This return to “double taxation” of middle-class income would fatten the U.S. Treasury by $1.8 trillion over the coming decade, paying for cuts going to big corporations and wealthy families. When fully implemented, the richest 1 percent would enjoy nearly one-half of this tax bonanza, reports the Urban Institute’s and Brookings Institution’s Tax Policy Center.
Most governors now oppose Trump’s move to shred the local tax deduction. “There’s not a governor in the room that doesn’t want a strong education base to help their kids and families get ahead,” Aaliyah Samuel, the director of the education division at the National Governors Association, told me recently.
DeVos, moving on a third front, advocates federal tuition credits, where well-off donors score tax savings when contributing to private school vouchers. But this is falling flat in the Senate. “It would take a sustained and lengthy engagement by the president, not just the [education] secretary, to move a choice initiative,” a senior Republican aide shared with me on the condition of anonymity. “Out in big western states, Republican senators don’t see vouchers as viable,” where scarce private schools are scattered across wide distances, the aide explained.
Distasteful profiteering also marks tax-credit schemes, as in Arizona where the Republican state Senate leader, Steve Yarbrough, earns about $125,000 a year from a scholarship organization that distributes private school vouchers while pushing to expand the program in his legislature, according to the New York Times.
Trump budget officials rightly argue that failing federal programs should be killed. But under that empirical standard, voucher initiatives that underwrite private schools in the nation’s capital, for example, should be shut down, showing no buoyant effects on student learning relative to peers attending nearby public schools. Vouchers have displayed positive competitive effects in Florida, the evidence repeatedly cherry-picked by DeVos.
At times, DeVos’ pious devotion to choice undercuts her own cause. Some 428 private schools have closed in Los Angeles over the past 15 years, mostly Christian academies, as detailed by my Berkeley colleague Malena Arcidiacono. Why? The unrestrained growth of charter schools—spurred by DeVos’ allies—kills off religious competitors.
Still, Democrats lack a coherent narrative about how to build colorful schools free of stultifying bureaucracy and recalcitrant unions. And what’s happened to the Left’s historical fealty to schools that foster tighter neighborhoods? Is the concerted attack simply playing into Trump’s polarizing hand?
Opening a dual-language Armenian school in Los Angeles wins praise from a variety of liberals. Then, they cringe when the Conference of Catholic Bishops urges “teaching to the mind, body, and soul,” as its policy director Greg Dolan puts it. “We really appreciate how [DeVos] advocates for placing parents first, [offering] a truer range of choices.”
Progressives like Mayor Bill de Blasio in New York City eagerly grow nonprofits to run quality preschools. In 1972, Democrats made federal aid to higher education, in the form of Pell Grants, fully portable so students can choose to attend the college of their choice.
Betsy DeVos may become a weathered bumper sticker, faintly echoing Trump’s political base while flitting about in her personal jet. But the choice movement sprouts from progressive roots: cultivating schools in synch with the nation’s ethnic and religious pluralism.
Rather than vilifying DeVos, Democrats must surely hammer on her feudal tendencies and her blatant disregard for evidence. Then, articulate how a rainbow of public school options can respond to America’s differences, while speaking to our shared yearning for fulfilling communities.

•••

▶ WHAT IS BEING ASKED: Reproduce the section of the passage on Betsy DeVos and school choice starting at "Opening a dual-language" and ending at "of their choice.".

•••

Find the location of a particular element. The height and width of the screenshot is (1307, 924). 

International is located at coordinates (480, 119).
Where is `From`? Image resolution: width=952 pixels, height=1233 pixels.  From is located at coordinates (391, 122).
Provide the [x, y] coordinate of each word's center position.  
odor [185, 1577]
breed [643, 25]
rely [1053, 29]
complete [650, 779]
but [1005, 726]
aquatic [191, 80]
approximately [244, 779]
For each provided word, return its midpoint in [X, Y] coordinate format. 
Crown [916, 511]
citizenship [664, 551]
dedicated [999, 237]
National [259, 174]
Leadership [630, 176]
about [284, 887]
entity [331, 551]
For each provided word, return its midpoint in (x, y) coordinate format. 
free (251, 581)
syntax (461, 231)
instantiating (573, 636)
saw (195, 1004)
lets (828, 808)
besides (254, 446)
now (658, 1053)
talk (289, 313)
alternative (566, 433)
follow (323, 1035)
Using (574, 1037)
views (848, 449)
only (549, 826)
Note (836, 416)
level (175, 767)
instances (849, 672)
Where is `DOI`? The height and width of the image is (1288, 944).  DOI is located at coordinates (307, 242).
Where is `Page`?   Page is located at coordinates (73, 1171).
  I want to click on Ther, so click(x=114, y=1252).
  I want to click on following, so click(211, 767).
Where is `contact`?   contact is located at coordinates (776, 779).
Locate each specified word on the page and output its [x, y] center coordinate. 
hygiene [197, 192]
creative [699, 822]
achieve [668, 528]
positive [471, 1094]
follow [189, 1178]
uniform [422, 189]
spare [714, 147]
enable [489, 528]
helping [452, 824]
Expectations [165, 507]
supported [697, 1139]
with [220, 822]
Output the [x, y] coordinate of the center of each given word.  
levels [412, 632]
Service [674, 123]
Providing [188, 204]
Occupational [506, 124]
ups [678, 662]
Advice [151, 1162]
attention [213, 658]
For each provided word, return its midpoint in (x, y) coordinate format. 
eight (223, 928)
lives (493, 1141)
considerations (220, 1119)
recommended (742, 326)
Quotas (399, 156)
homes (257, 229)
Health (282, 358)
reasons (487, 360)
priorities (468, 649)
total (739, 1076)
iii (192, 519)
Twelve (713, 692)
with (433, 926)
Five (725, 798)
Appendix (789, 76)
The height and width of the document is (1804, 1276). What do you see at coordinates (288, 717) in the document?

•••

▶ TASK OUTPUT:
Opening a dual-language Armenian school in Los Angeles wins praise from a variety of liberals. Then, they cringe when the Conference of Catholic Bishops urges “teaching to the mind, body, and soul,” as its policy director Greg Dolan puts it. “We really appreciate how [DeVos] advocates for placing parents first, [offering] a truer range of choices.”
Progressives like Mayor Bill de Blasio in New York City eagerly grow nonprofits to run quality preschools. In 1972, Democrats made federal aid to higher education, in the form of Pell Grants, fully portable so students can choose to attend the college of their choice.